En 1977, el asesor del dictador Pinochet e ideólogo de la actual Constitución totalitaria, Jaime Guzmán, en una entrevista a la televisión suiza, declaró: “Si entendemos por democracia parlamentaria como aquello que hemos vivido en Chile,  creo que es imposible volver a ella y nadie quiere hacerlo en el país, pues estamos conscientes que los problemas del país no pueden ser resueltos por asambleas irresponsables (es una referencia al Congreso Nacional)”.

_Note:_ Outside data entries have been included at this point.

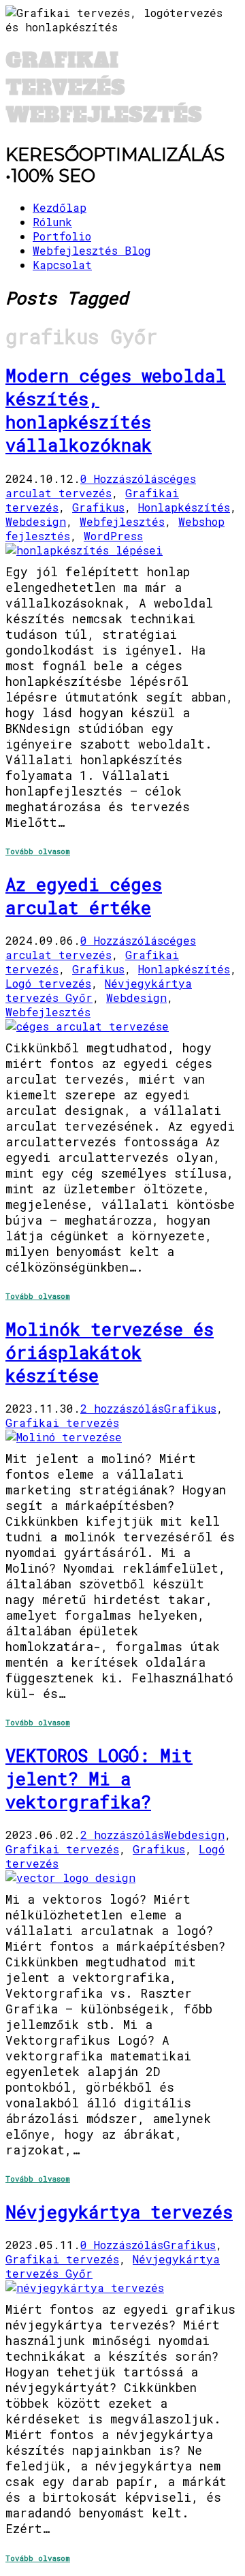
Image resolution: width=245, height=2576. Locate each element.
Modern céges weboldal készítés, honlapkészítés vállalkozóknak (115, 410)
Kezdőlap (59, 207)
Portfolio (62, 236)
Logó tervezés (48, 983)
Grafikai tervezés (62, 1422)
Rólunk (52, 222)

Ante las mismas cámaras de la televisión suiza, otro de los asesores políticos de Pinochet, Álvaro Alcaíno, declaraba muy suelto de cuerpo la real opinión de la derecha chilena respecto de temas tan sensibles como el sufragio universal y la democracia. “Creo que gran parte del mal viene del sufragio universal. Creo que una de las grandes contradicciones de este siglo y del siglo XIX es el sufragio universal que le da la misma importancia a la opinión de un analfabeto y a la de un profesor. Es una contradicción reñida con la razón”.

El analista Leo G. Soto Toloza, en la página web “El Quinto Poder”, respecto de las líneas anteriores, escribe: “Jaime Guzmán y Álvaro Alcaíno, intelectuales que fundaron y articularon la actual estructura del sistema político chileno, muestran sus pareceres sobre el porqué una democracia como la chilena debe estar resguardada de formas como el parlamentarismo y el sufragio universal ejercido de manera directa. Para ello diseñan e implementan una estructura política que impide que las grandes modificaciones del país (Constitución, binominalismo, presidencialismo) sean efectuadas sin la venia del partido del ideólogo de la constitución pinochetista (la UDI).”

Pero, hoy (aquí y ahora), la derecha política, al igual que su gemela -la derecha económica-, niega categóricamente que sean esos sus objetivos y anhelos. Por el contrario, insiste en mostrarse muy democrática y tiernamente solidaria con los sectores sociales más desposeídos económicamente. Ello ocurre sólo en las palabras, pues en los hechos concretos su accionar dista mucho de tales verborreas.

Si una nación está conformada por personas… si esas personas son quienes laboran engrandeciendo el país…y si los gobiernos y parlamentos son elegidos precisamente por esas personas para obtener el ansiado bien común, ¿por qué finalmente los gobiernos –casi sin excepciones notables- realizan administraciones que en gran medida desmedran a los habitantes de esa nación, y en cambio efectúan esfuerzos ingentes para privilegiar el bienestar y bolsillo de individuos que no respetan al conjunto de seres que pueblan el país? ¿Por qué esos gobiernos se esmeran en permitir que ese grupo de empresarios, o mega empresarios, incremente la doble esclavitud de los habitantes explotándolos en cuanto trabajadores como también en la calidad de consumidores?  ¿Los gobiernos son elegidos por la sociedad de una nación para que generen o incrementen una profunda brecha económica, y desplieguen a la vez una indigna desigualdad no sólo en lo económico sino también en lo social y cultural?  ¿Esa es la labor y ese el rol de los políticos?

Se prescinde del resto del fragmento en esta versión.